[WORK ITEM] Exactly the lines from the one containing "Task: View the 289.868 beğenme likes list" to the final line below should be output, and no others.

[DATA SUPPLIED]
^^^^

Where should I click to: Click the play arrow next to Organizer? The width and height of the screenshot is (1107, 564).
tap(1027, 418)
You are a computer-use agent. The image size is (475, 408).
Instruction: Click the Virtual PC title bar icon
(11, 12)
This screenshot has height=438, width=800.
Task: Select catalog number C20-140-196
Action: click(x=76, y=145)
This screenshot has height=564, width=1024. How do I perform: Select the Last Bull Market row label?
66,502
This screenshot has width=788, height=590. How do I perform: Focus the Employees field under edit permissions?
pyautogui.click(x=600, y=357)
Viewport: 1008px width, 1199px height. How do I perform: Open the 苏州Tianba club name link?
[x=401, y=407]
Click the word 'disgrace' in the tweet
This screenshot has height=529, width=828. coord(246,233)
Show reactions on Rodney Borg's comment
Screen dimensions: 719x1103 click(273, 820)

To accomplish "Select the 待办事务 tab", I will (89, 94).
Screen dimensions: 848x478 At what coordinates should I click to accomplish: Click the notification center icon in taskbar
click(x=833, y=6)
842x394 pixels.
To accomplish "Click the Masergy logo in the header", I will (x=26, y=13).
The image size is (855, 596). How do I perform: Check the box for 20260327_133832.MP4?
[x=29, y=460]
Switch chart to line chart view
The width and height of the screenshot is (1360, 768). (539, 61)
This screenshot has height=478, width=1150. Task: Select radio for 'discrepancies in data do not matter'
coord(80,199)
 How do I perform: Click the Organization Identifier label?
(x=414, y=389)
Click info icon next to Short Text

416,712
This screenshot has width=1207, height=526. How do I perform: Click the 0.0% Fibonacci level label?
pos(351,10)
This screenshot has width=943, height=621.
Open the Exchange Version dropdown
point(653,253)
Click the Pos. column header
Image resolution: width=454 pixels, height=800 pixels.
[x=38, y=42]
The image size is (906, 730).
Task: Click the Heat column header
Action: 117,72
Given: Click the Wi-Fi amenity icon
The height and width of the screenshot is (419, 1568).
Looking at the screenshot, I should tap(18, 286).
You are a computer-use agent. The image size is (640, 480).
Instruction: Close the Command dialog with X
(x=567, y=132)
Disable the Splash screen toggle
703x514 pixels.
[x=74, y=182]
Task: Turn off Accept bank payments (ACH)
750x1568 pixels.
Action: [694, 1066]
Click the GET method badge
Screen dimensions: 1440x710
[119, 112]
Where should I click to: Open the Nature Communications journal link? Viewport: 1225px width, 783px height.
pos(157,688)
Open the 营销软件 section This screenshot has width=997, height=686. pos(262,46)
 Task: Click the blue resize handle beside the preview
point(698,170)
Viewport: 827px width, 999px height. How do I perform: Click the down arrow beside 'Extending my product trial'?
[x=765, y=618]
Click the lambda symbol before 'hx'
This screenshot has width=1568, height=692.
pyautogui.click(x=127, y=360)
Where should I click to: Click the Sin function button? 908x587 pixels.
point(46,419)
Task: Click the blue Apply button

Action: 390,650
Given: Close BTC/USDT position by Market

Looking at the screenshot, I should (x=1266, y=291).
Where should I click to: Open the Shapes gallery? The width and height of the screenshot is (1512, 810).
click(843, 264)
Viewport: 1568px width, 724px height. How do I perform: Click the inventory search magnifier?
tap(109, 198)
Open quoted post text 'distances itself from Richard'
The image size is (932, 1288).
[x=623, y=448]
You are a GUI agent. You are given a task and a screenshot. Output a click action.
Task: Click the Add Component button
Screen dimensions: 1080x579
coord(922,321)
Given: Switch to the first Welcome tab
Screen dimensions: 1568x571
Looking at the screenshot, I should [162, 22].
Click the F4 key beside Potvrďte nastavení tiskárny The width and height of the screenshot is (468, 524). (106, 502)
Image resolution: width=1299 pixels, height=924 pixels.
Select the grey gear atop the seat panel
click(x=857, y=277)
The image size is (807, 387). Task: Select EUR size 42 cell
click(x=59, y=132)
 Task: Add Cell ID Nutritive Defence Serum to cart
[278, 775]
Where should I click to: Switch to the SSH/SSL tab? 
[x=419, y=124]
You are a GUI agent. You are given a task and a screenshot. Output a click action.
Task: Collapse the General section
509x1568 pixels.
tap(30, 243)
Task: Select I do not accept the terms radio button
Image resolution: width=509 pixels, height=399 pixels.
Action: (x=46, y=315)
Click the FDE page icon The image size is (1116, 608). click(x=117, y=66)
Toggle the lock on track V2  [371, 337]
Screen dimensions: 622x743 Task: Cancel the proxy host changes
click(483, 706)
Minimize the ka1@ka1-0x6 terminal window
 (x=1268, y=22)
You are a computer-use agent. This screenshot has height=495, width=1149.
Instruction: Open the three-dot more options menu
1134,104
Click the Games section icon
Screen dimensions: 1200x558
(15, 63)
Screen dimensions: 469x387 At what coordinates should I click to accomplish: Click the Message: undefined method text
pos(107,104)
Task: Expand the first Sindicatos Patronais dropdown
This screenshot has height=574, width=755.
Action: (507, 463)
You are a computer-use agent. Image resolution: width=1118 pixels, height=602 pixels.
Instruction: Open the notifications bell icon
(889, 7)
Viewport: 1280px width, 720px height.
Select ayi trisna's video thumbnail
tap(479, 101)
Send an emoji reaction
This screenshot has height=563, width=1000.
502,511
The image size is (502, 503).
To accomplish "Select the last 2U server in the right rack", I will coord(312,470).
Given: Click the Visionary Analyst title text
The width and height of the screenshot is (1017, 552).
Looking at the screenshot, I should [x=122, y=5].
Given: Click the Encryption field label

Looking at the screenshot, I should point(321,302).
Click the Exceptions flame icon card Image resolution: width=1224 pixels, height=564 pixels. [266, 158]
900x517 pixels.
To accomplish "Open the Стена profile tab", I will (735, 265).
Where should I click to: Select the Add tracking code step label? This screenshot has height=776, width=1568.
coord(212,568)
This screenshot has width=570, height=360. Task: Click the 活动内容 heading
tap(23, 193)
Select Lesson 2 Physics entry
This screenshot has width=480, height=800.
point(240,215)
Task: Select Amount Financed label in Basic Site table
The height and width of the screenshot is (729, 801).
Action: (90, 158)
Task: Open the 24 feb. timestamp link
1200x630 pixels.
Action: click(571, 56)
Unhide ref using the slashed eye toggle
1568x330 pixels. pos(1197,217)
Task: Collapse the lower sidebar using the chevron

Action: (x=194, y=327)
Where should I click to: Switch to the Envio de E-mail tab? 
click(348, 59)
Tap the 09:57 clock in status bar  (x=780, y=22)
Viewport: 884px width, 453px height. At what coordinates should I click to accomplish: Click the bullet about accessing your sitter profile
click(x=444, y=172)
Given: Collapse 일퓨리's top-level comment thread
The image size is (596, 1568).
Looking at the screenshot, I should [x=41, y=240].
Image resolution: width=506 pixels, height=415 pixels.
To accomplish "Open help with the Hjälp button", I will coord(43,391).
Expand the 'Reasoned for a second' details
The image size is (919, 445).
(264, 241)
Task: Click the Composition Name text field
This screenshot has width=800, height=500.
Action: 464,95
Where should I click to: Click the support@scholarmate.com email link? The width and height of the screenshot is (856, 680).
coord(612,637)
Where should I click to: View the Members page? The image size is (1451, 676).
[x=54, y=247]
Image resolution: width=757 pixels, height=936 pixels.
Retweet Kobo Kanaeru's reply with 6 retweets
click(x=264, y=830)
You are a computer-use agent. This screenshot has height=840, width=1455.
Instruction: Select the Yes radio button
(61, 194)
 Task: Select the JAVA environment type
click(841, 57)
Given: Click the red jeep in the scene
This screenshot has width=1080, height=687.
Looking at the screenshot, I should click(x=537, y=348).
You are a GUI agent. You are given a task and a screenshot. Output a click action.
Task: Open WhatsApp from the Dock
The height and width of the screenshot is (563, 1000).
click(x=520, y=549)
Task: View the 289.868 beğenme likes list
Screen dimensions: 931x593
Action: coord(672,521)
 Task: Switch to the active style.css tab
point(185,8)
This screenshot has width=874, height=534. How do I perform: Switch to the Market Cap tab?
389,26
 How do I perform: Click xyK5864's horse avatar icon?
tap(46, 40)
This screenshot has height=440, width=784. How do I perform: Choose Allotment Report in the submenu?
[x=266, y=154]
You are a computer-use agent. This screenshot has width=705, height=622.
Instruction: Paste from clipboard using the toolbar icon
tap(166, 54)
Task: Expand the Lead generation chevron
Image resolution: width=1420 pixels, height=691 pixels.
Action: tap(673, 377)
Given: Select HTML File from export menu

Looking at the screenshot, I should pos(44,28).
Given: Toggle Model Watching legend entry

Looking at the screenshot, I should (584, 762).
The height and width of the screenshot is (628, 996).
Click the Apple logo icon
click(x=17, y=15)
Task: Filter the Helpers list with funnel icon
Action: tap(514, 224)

^^^^

[RESULT OF THIS EXERCISE]
Task: View the 289.868 beğenme likes list
Screen dimensions: 931x593
Action: coord(672,521)
 Task: Switch to the active style.css tab
point(185,8)
This screenshot has width=874, height=534. How do I perform: Switch to the Market Cap tab?
389,26
 How do I perform: Click xyK5864's horse avatar icon?
tap(46, 40)
This screenshot has height=440, width=784. How do I perform: Choose Allotment Report in the submenu?
[x=266, y=154]
You are a computer-use agent. This screenshot has width=705, height=622.
Instruction: Paste from clipboard using the toolbar icon
tap(166, 54)
Task: Expand the Lead generation chevron
Image resolution: width=1420 pixels, height=691 pixels.
Action: tap(673, 377)
Given: Select HTML File from export menu

Looking at the screenshot, I should pos(44,28).
Given: Toggle Model Watching legend entry

Looking at the screenshot, I should (584, 762).
The height and width of the screenshot is (628, 996).
Click the Apple logo icon
click(x=17, y=15)
Task: Filter the Helpers list with funnel icon
Action: tap(514, 224)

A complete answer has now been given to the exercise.